Bu çetenin leşlerinden, artıklarından faydalanan zavallı AKP’li güruh da suç ortağı. Göz yumdukları, sessiz kaldıkları, cesaretlendirdikleri için onlar da bu günahın parçası. Bir devlet dairesinde işe girmek, belediyede memur olmak, üç kuruşluk devlet yardımından faydalanmak, dağıtılan nemadan pay kapmak için milyonlarca insanın hayatlarının zehir edilmesine ortak oluyorlar. Ellerine fırsat geçtiğinde hemen canavarlaşıyor, en yakınındaki muhalefete kudurmuş gibi saldırıyorlar. Hepsi değil mi? Evet, hepsi! Bir kısmı saldırıyor, bir kısmı alkış tutuyor, geri kalanı ise göz yumuyor! Am bilin ki, bu şaşalı günlerininz geçip gittiğinde, bu güne kadar yaşadığınızdan çok daha sancılı bir süreç bekliyor olacak sizi. Cumhuriyet sonrası yaşadıklarını iddia ettikleri travmadan çok daha ağırı… Bu vebalden kurtulmanın tek yolu bugün, yarın AKP iktidardan düştüğünde değil, bugün olana bitene itiraz etmek, ses çıkartmaktır. Şayet bunu yapmamışsanız yarın hepiniz gözümüzde suçlu sayılacaksınız!

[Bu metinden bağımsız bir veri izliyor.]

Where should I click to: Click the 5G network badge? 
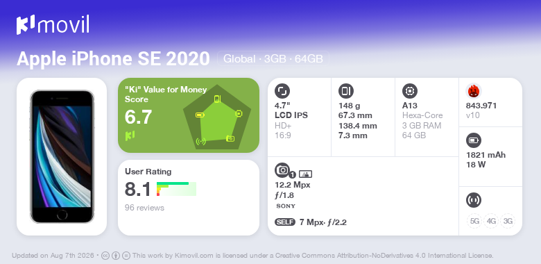474,221
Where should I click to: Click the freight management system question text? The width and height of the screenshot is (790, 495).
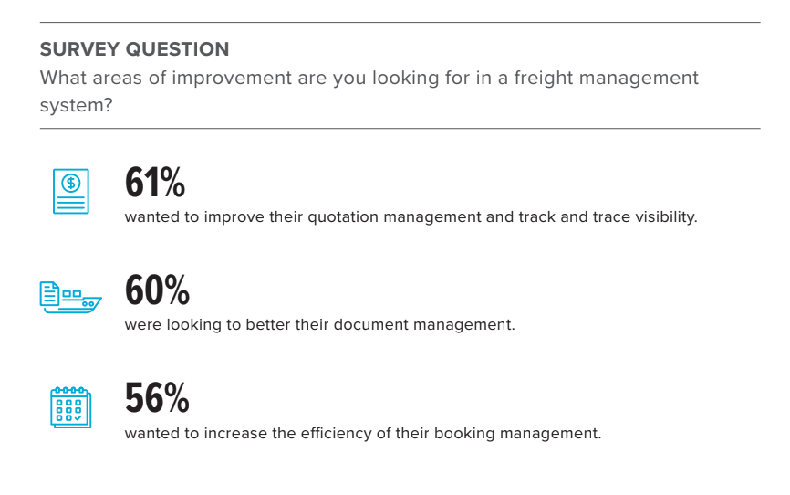point(369,91)
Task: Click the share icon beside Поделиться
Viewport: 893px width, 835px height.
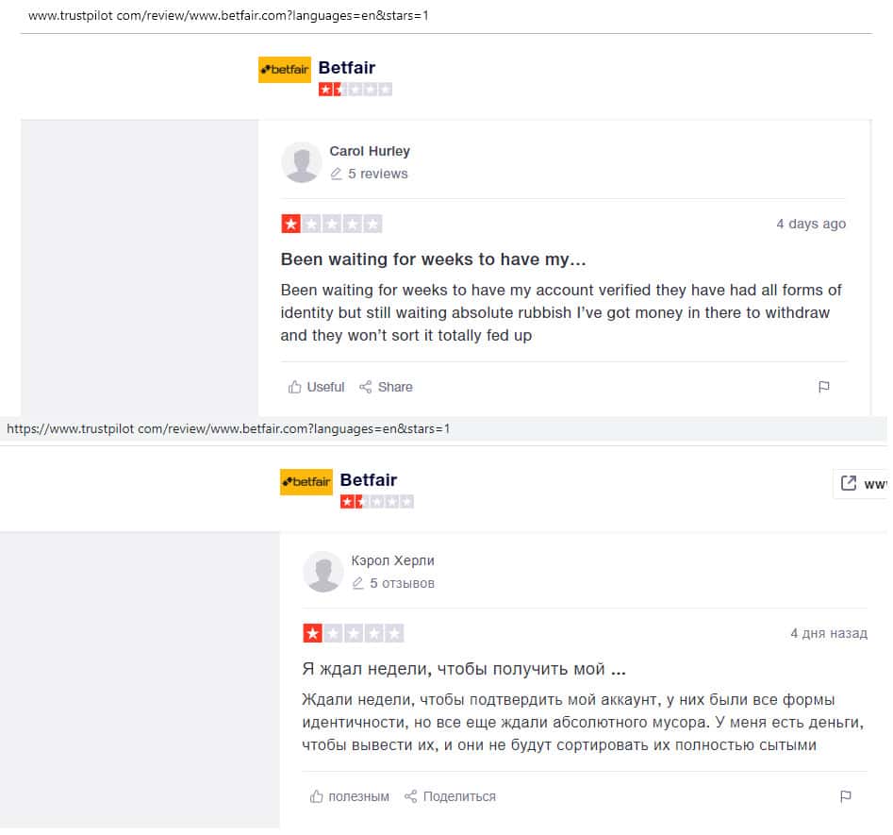Action: 411,796
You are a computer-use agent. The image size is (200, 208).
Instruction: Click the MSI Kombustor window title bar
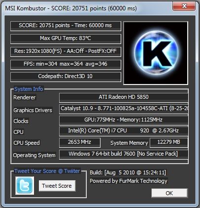(87, 8)
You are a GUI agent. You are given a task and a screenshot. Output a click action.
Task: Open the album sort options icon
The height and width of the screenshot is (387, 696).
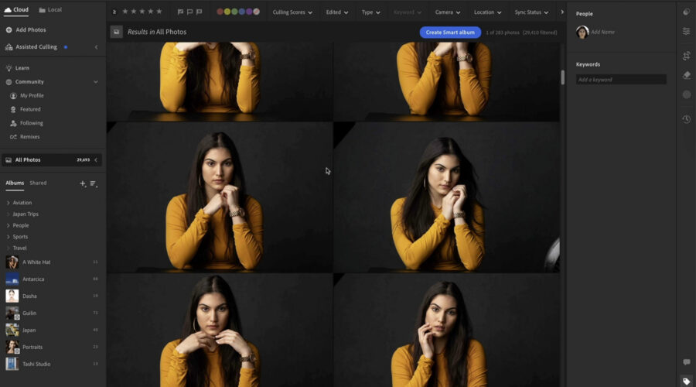click(x=94, y=183)
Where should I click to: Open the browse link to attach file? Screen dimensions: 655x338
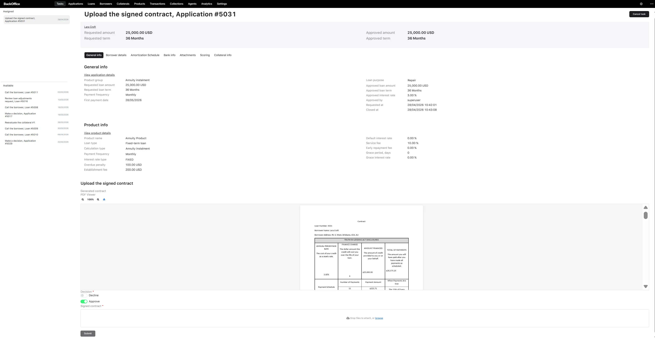[379, 318]
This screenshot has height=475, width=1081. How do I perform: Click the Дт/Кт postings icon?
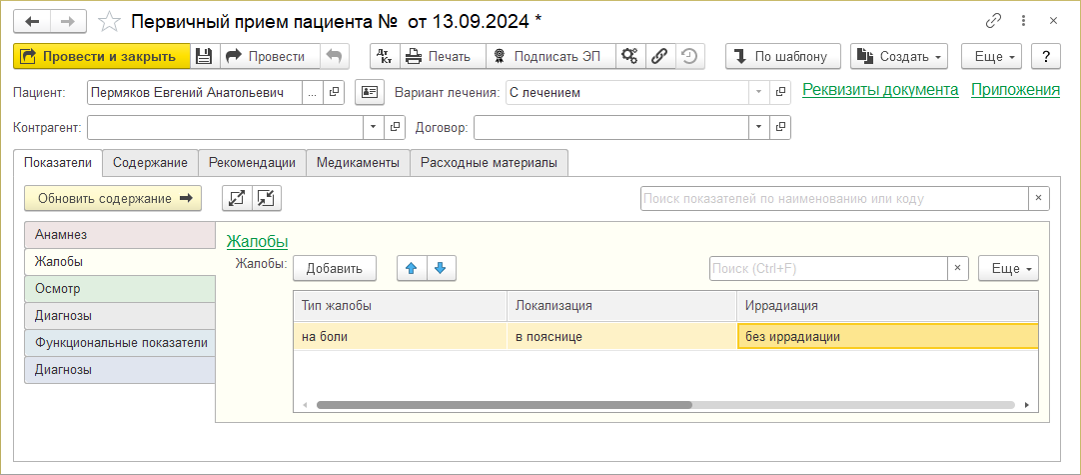385,56
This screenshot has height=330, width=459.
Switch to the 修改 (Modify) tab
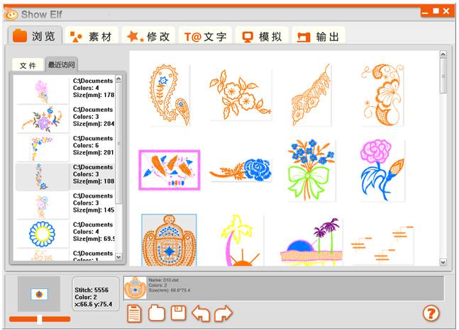click(148, 37)
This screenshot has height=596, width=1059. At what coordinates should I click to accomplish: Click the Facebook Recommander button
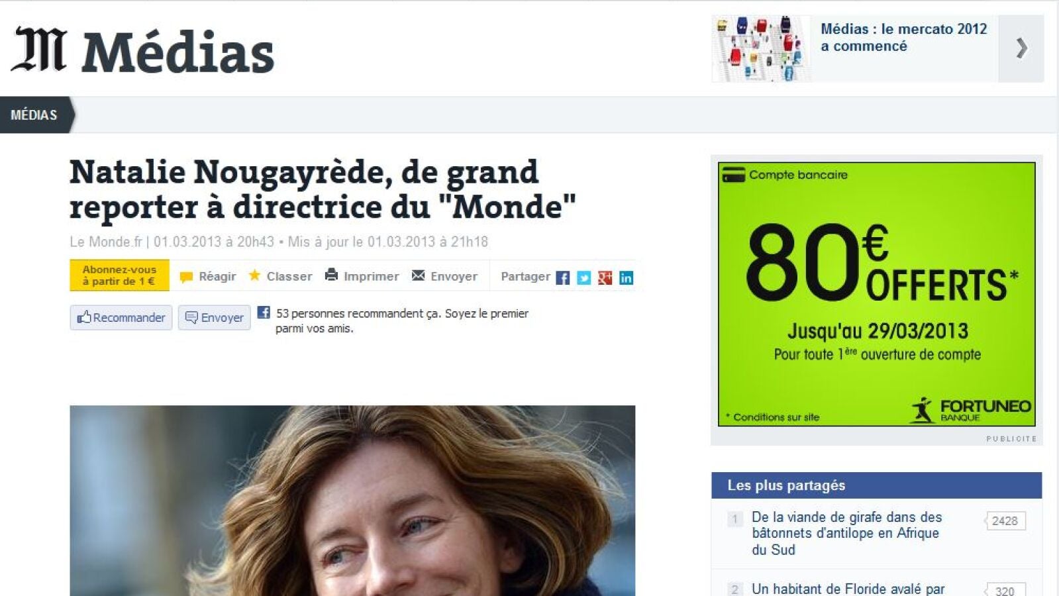[x=121, y=318]
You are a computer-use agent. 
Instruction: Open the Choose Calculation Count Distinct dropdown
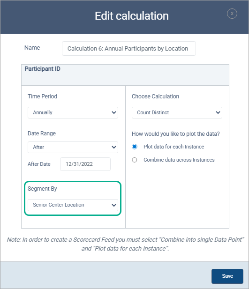click(x=177, y=112)
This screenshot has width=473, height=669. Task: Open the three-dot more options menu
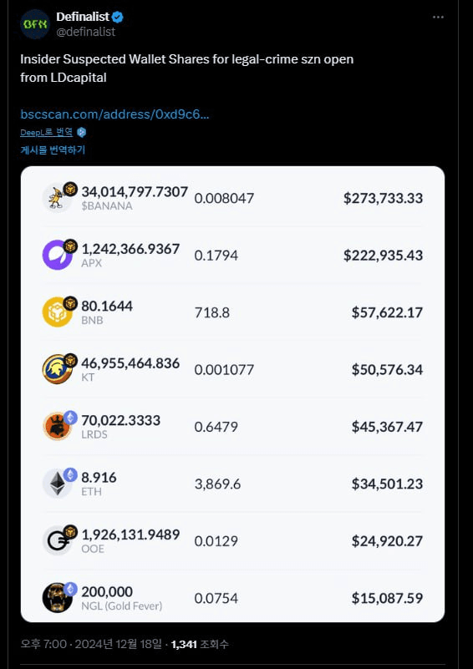tap(438, 17)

Amed, Suruç ve bugün de Ankara saldırısı Erdoğan ve çetesinin kararlılığını gösteriyor bizlere. Gördük, kabul ettik, çok kararlısınız. Ama siz de şunu kabul edin, biz bu ülkeyi, insanlarımızı, bugünümüzü ve geleceğimizi sizin gibi bir çeteye terk etmeyeceğiz! Sizi yeneceğiz. Sizi bitireceğiz. Sizi yok edeceğiz. Evet, yok edecek! Esaminiz bile okunmayacak bu ülkede gelecekte. Okunsa okunsa bela okunacak hakkınızda. Göreceksiniz…
Amed ve Suruç saldırısından sonra Ankara saldırısı yeni bir merhaledir artık. “Kürtlerle savaş” bir iç savaşa dönüştürülmek isteniyor. Çetenin planı bu! Muhtemelen aralarında 20-30 bin kişi ölür ama bizim devran devam eder diye konuşuyorlar. Ama buna izin vermeyeceğiz. Bu ülkenin barıştan, kardeşlikten, eşitlikten, özgürlükten yana güçleri, ülkeyi savaş meydanına çevirmenize izin vermeyecek. Çeteniz yenilecek halklarımız kazanacak!
Ve şayet ruhsuz yüzleriniz “savaş” demeye devam edecekse bilmelisiniz ki bizim canımız acıyorsa sizin de canınız acıyacak. Bizi bu savaşa sokuyorsanız siz de bütün mahiyetinizle birlikte savaşın parçası olacaksınız. Biz halkız, milyonlarcayız kazanacağız! Siz çetesiniz, bir avuçsunuz, yenileceksiniz!